*** DATA Section Begins ***

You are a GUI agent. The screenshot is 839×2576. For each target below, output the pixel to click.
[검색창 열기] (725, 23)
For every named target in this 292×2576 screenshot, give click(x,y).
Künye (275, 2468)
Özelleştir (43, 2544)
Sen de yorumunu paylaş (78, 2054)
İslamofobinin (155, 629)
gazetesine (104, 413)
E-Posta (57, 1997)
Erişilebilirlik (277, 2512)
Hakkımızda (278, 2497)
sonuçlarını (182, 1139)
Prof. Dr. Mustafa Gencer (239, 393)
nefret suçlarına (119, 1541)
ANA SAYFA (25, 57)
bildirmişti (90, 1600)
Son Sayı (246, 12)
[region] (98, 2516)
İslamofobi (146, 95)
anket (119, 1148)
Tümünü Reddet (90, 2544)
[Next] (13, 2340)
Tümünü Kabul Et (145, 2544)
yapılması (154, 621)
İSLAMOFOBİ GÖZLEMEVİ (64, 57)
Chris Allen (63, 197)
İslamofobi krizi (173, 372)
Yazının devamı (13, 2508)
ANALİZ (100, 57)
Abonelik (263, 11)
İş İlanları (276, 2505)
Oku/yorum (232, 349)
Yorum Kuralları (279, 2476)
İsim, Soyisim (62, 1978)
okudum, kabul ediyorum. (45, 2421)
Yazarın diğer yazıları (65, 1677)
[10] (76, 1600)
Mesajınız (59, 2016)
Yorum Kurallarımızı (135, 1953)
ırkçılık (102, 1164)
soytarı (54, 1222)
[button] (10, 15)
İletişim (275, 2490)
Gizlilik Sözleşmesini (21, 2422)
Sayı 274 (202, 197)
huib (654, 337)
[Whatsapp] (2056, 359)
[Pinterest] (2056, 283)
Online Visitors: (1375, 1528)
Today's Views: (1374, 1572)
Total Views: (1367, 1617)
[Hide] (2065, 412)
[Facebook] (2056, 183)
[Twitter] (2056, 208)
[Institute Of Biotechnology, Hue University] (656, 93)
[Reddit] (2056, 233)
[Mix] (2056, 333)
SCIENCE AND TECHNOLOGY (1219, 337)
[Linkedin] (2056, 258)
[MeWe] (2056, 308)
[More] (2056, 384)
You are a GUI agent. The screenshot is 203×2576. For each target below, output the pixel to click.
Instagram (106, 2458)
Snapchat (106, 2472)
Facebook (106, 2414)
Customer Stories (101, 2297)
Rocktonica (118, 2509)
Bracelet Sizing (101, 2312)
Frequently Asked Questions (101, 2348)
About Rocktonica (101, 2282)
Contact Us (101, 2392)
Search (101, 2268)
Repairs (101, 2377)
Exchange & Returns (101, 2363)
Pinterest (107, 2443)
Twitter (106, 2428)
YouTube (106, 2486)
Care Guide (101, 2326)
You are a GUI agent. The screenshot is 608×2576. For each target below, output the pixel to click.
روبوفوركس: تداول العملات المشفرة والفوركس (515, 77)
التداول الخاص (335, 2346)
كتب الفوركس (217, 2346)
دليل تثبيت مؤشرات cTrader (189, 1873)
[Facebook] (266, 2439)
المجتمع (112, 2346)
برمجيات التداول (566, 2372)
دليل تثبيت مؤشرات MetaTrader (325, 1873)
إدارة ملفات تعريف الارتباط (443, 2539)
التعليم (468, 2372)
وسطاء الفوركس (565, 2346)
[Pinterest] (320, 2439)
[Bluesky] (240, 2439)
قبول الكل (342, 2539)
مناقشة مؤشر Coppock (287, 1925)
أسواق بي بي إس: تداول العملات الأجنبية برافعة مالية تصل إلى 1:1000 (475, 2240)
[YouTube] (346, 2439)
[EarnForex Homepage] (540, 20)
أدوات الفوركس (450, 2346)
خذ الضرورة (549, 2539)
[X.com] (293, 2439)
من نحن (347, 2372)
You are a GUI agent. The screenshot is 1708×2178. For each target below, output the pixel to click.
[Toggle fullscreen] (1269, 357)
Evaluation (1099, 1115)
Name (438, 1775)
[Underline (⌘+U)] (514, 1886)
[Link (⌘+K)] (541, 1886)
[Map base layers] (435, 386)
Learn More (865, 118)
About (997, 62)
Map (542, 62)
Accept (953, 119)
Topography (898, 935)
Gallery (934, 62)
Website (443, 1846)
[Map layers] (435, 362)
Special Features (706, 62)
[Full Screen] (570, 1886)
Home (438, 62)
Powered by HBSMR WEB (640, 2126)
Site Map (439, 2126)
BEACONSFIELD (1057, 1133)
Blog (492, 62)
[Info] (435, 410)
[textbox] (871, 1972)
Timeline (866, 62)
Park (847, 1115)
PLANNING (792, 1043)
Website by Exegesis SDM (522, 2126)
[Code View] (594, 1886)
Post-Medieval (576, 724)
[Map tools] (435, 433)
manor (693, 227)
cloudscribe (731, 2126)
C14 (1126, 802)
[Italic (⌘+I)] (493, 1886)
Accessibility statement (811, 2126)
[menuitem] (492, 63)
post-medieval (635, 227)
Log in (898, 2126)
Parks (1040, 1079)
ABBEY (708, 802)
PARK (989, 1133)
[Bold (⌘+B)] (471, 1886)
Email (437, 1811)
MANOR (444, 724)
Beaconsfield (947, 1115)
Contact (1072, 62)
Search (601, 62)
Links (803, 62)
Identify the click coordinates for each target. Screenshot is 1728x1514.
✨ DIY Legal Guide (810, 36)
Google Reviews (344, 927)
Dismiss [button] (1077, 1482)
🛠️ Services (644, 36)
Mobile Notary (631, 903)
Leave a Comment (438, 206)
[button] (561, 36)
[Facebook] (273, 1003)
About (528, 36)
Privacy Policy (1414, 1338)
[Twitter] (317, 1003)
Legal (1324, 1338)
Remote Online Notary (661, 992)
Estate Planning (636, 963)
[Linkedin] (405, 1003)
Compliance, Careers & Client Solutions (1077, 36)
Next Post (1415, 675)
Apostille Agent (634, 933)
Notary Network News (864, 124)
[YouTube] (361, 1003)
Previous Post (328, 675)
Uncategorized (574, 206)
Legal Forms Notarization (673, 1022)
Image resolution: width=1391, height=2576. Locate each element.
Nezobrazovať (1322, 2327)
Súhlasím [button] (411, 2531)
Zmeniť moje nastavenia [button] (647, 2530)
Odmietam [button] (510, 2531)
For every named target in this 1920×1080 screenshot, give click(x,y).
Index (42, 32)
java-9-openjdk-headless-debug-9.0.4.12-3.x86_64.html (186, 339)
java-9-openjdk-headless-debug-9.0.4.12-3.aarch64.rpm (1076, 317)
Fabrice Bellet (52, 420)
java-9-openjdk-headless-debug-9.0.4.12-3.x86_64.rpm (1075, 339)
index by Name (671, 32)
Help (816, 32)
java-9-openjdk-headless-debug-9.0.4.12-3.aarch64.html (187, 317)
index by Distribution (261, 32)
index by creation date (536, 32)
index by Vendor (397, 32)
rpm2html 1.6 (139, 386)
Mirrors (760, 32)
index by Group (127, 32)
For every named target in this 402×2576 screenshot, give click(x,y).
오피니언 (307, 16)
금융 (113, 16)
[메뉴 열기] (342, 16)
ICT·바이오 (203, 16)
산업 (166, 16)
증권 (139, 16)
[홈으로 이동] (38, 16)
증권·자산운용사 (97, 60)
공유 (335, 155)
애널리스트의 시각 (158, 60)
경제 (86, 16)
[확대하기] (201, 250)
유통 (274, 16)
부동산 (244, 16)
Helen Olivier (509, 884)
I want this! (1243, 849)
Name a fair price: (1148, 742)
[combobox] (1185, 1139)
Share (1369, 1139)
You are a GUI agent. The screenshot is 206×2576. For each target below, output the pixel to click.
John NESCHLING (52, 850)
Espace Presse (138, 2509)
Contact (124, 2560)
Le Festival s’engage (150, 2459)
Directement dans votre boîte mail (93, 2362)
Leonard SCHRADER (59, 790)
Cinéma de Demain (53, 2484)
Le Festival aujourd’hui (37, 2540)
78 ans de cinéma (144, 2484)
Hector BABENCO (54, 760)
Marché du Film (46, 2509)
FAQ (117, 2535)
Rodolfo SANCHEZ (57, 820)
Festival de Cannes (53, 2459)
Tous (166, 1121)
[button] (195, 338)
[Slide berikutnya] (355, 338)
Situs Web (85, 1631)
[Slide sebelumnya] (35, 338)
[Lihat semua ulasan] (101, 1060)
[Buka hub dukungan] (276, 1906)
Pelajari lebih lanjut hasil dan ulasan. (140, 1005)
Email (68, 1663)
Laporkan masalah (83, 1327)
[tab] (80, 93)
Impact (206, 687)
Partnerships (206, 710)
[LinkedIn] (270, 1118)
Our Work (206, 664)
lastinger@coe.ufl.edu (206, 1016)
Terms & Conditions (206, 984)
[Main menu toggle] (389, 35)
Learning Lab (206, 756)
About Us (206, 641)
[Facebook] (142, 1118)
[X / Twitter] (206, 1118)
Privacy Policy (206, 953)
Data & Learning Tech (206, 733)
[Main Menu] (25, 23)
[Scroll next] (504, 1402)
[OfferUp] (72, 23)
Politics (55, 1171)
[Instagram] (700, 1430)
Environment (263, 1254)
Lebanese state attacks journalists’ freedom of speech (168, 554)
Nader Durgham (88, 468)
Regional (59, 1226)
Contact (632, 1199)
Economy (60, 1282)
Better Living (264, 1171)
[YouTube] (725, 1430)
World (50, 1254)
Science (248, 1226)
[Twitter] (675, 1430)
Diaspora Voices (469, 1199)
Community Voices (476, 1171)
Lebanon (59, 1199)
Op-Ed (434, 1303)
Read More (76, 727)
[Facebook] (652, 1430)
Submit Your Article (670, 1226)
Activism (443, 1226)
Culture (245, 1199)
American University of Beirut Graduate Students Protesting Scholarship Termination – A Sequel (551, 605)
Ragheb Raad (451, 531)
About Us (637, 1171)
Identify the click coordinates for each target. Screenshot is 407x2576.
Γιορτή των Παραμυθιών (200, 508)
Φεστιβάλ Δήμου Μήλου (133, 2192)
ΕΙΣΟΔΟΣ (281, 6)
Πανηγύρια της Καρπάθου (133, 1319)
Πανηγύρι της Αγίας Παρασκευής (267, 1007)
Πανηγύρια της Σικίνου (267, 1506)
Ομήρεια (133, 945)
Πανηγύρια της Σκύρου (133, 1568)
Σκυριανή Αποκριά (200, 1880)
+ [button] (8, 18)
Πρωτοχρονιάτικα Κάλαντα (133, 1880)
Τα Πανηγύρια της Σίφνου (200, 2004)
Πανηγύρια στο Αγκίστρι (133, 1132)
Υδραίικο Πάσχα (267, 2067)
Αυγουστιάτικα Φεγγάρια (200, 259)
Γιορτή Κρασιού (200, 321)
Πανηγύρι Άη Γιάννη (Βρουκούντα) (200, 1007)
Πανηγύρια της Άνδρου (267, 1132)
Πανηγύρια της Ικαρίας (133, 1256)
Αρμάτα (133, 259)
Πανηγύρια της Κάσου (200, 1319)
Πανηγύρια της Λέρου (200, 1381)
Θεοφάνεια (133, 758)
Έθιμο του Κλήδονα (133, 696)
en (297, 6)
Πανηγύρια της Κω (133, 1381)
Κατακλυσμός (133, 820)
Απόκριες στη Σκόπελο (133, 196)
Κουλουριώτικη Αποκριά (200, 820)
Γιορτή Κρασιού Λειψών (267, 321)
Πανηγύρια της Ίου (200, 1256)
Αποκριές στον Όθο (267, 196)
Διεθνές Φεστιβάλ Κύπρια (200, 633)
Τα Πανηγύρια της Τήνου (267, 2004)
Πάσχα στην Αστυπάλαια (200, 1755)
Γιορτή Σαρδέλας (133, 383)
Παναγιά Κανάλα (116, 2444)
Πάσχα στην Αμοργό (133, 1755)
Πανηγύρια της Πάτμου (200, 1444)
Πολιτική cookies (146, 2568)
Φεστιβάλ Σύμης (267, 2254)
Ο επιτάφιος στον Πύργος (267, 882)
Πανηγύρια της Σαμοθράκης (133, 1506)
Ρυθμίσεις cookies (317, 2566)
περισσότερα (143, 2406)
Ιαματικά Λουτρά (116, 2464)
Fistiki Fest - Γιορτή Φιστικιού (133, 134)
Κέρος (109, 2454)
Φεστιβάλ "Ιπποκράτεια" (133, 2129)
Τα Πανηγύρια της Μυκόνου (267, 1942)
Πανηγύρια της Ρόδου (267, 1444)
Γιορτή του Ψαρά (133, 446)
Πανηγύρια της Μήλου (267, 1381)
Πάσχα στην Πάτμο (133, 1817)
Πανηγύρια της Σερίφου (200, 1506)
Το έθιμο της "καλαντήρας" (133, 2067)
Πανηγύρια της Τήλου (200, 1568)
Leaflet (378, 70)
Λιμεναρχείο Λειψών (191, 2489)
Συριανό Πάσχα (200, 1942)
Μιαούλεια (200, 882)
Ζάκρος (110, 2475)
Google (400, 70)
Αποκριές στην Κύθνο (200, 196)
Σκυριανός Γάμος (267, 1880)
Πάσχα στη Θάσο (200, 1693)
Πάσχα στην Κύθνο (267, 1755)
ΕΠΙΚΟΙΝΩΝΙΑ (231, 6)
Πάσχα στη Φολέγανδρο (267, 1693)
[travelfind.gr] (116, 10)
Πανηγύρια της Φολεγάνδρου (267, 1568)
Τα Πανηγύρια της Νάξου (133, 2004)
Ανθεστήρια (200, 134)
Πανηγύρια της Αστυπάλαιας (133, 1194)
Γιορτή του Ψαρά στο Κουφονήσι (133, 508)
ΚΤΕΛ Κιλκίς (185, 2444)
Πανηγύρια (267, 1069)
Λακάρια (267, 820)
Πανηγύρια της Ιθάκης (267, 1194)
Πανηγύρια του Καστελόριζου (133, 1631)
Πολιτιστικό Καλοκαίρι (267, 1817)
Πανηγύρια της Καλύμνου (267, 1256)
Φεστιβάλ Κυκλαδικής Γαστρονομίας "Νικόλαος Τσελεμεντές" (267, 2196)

*** DATA Section Ends ***

◆ **THE TASK**
In the data above, start at the line that has "Πανηγύρι της Αγίας Παρασκευής (267, 1007)", stop after the line that has "Απόκριες στη Σκόπελο (133, 196)", and print every line in between exactly as it stands.

◆ **FINAL ANSWER**
Πανηγύρι της Αγίας Παρασκευής (267, 1007)
Πανηγύρια της Σικίνου (267, 1506)
Ομήρεια (133, 945)
Πανηγύρια της Σκύρου (133, 1568)
Σκυριανή Αποκριά (200, 1880)
+ [button] (8, 18)
Πρωτοχρονιάτικα Κάλαντα (133, 1880)
Τα Πανηγύρια της Σίφνου (200, 2004)
Πανηγύρια στο Αγκίστρι (133, 1132)
Υδραίικο Πάσχα (267, 2067)
Αυγουστιάτικα Φεγγάρια (200, 259)
Γιορτή Κρασιού (200, 321)
Πανηγύρι Άη Γιάννη (Βρουκούντα) (200, 1007)
Πανηγύρια της Άνδρου (267, 1132)
Πανηγύρια της Ικαρίας (133, 1256)
Αρμάτα (133, 259)
Πανηγύρια της Κάσου (200, 1319)
Πανηγύρια της Λέρου (200, 1381)
Θεοφάνεια (133, 758)
Έθιμο του Κλήδονα (133, 696)
en (297, 6)
Πανηγύρια της Κω (133, 1381)
Κατακλυσμός (133, 820)
Απόκριες στη Σκόπελο (133, 196)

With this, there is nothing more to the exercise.